Joleen wrote this week with a unique situation. She’s a Canadian who has been working overseas in China for the past six years. She has accumulated substantial savings in the local currency, but has no idea what to do with her money. She writes:

I was recently approached by a financial advisor who works for a large international brokerage. He wanted me to think about investing in an offshore account and/or the stock market. I’ve had one meeting with him and I’m still not very clear on what the deal is.
I think there’s a lot I don’t know or understand about the crazy world of finance, but I do know that I should really do something with my money and start saving for my retirement. I have no debt yet, but no real investments of any kind — just my savings account.
Is it crazy to invest in the stock market now? I don’t really know much about it. How can I find a financial advisor I can trust? Should I change my money into a different currency? If so, which one? I’m confused and feeling a bit desperate, and this financial planner who contacted me is expecting me to make a decision in a week. Help me manage my money! Or at least give me some places to go to for sound advice.

Joleen should be congratulated for the smart choices she’s made so far. She may not have begun to save for retirement, but she has avoided debt, and she’s developed the saving habit. Also, she’s proceeding cautiously.

I can’t address the specifics of her situation — I have no idea what sorts of issues a Canadian living in China might face — but I do think there are some general principles that apply to all situations like this, no matter what the details are:

  • Deal with advisors on your own terms. Call me crazy, but I don’t trust people who approach me out of the blue with an offer to help. I prefer to deal with somebody that I’ve approached myself, either via the recommendation of a friend or through my own research. In any case, when you do find somebody you might want to work with, check their background. See what other people say about them. Update: Several commenters argue that it’s common practice and perfectly acceptable for advisors to approach potential clients via cold call. They have valid points. Though I don’t like it myself, it’s not inherently wrong.
  • Before you begin investing, set personal and financial goals. I believe that the road to wealth is paved with goals; if you don’t know where you want to go, you cannot know which road to take or which car to drive.
  • If something sounds too good to be true, it probably is. Risk and reward are inextricably linked. You cannot obtain high return without high risk. Be wary of hucksters promising buckets of gold.
  • Never let anyone rush you to make a decision with your money. NEVER. Take the time you need to find answers that satisfy you. Salesman of all sorts — even those selling financial products — pressure potential clients to decide now. They often create a sense of artificial scarcity: “If you don’t do this now, the chance may pass you by. You need to act quickly!” This is a ploy. It’s an attempt to rush you into a decision. All they want to do is close the sale.
  • Take time to research the investments you make. It’s better to sit still and do nothing than it is to rush headlong into something you don’t understand. That’s not an excuse to procrastinate — it’s an admonition to be cautious and smart. If you don’t know how mutual funds work, take time to learn about them before you buy into one. If you don’t understand real estate investments, don’t buy property. Only make investments you understand.

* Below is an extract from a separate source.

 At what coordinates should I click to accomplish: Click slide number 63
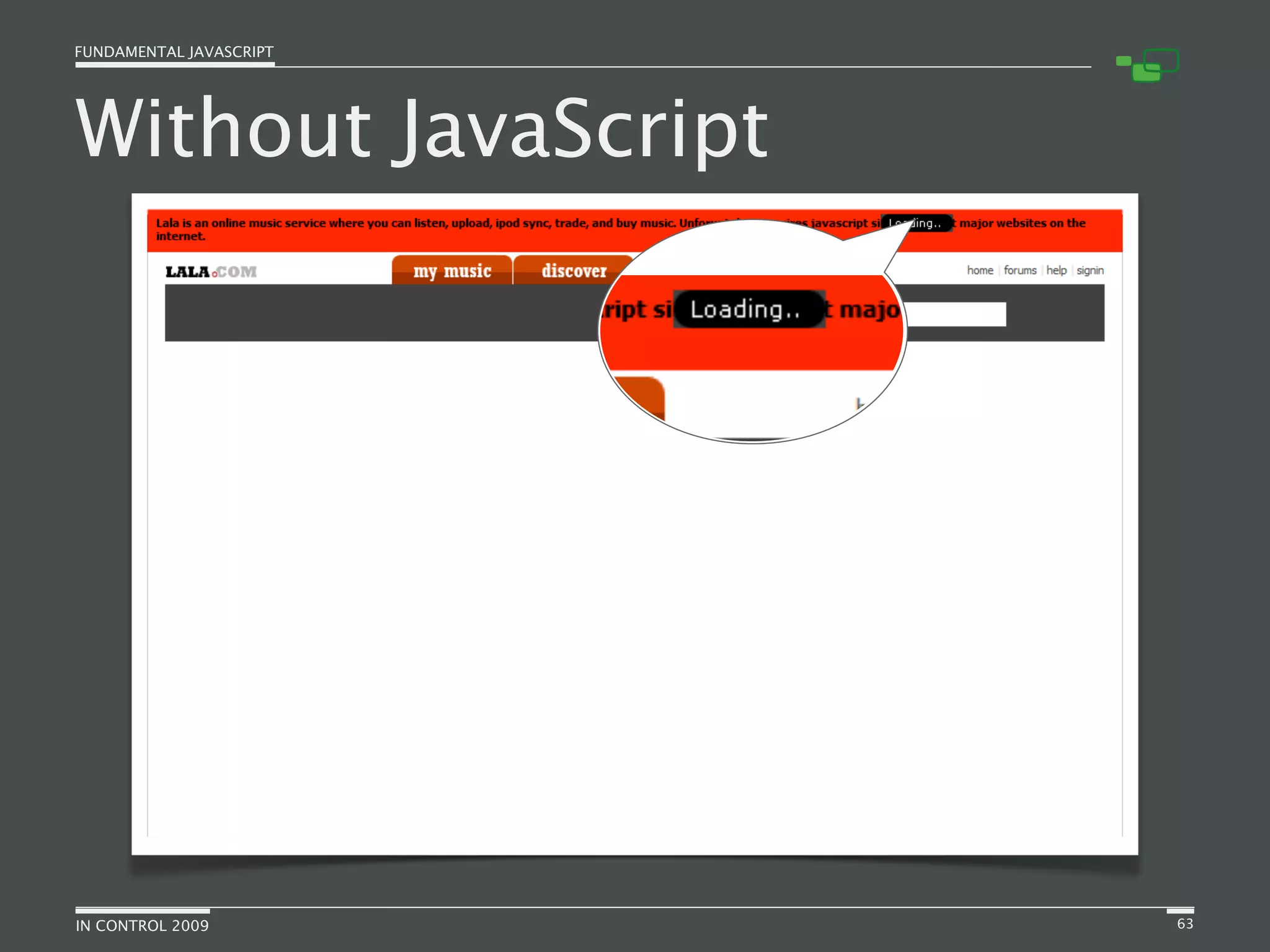pyautogui.click(x=1184, y=923)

I think Joleen might profit from reviewing some of my favorite financial literacy resources. (CNN’s Money 101 is an excellent place to start.) Although it’s geared toward U.S. residents, she might also find some good information in Dylan’s guest post about when and how to hire a financial planner.

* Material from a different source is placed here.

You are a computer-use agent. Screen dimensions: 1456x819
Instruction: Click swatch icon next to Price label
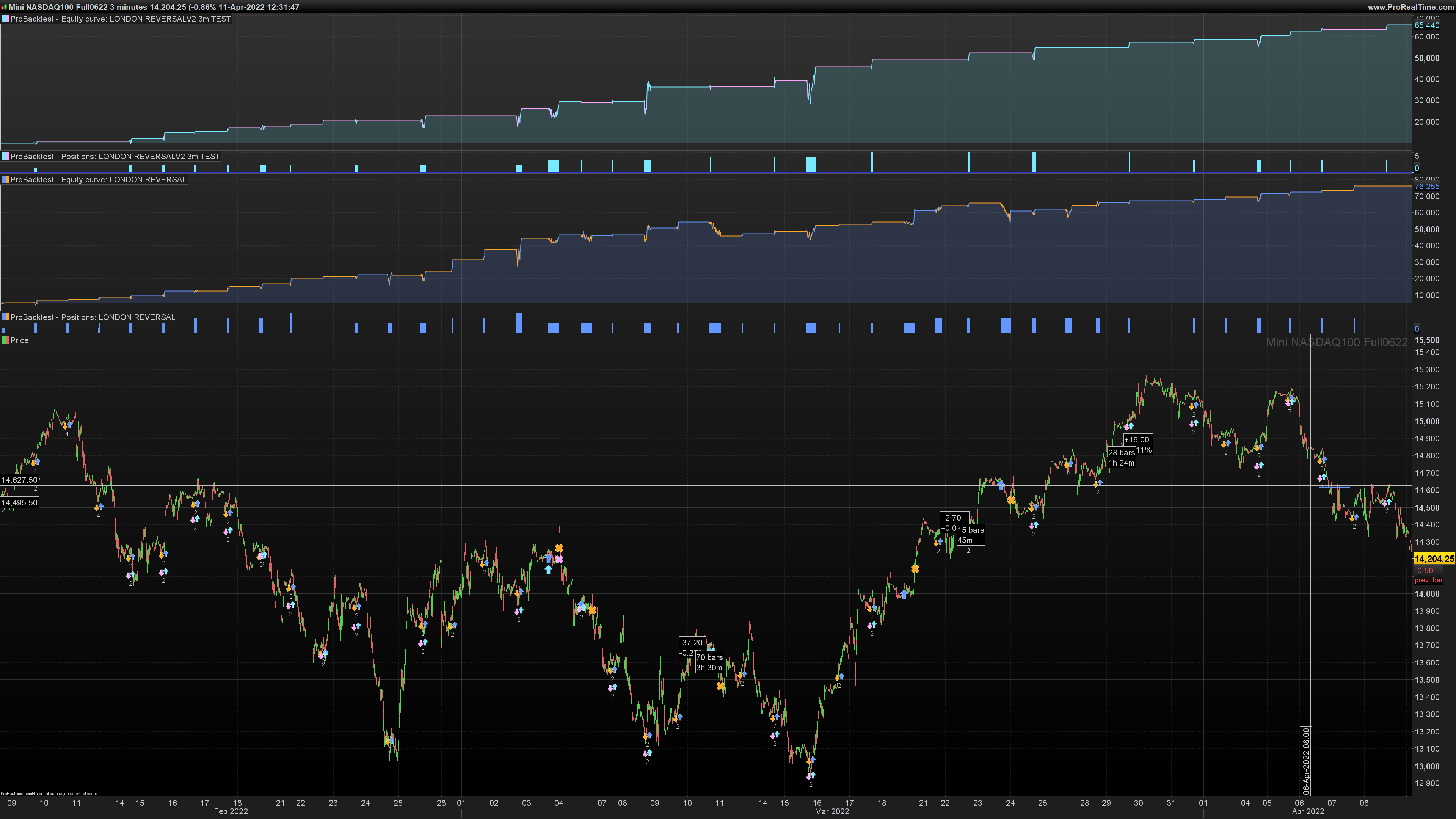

Ultimately, when you begin investing, you must learn to trust yourself. You must develop the knowledge and skills necessary to feel confident in your decisions. I’m not saying that you need to become an expert on investing — but take the time to learn the basics so that you’re able to proceed from a position of knowledge and power. Remember: Nobody cares more for your money than you do.

Can you offer Joleen any advice, either about her specific situation or her general circumstances? If you were in her place, how would you decide whom to trust? Where would you go to seek information? How should she get started?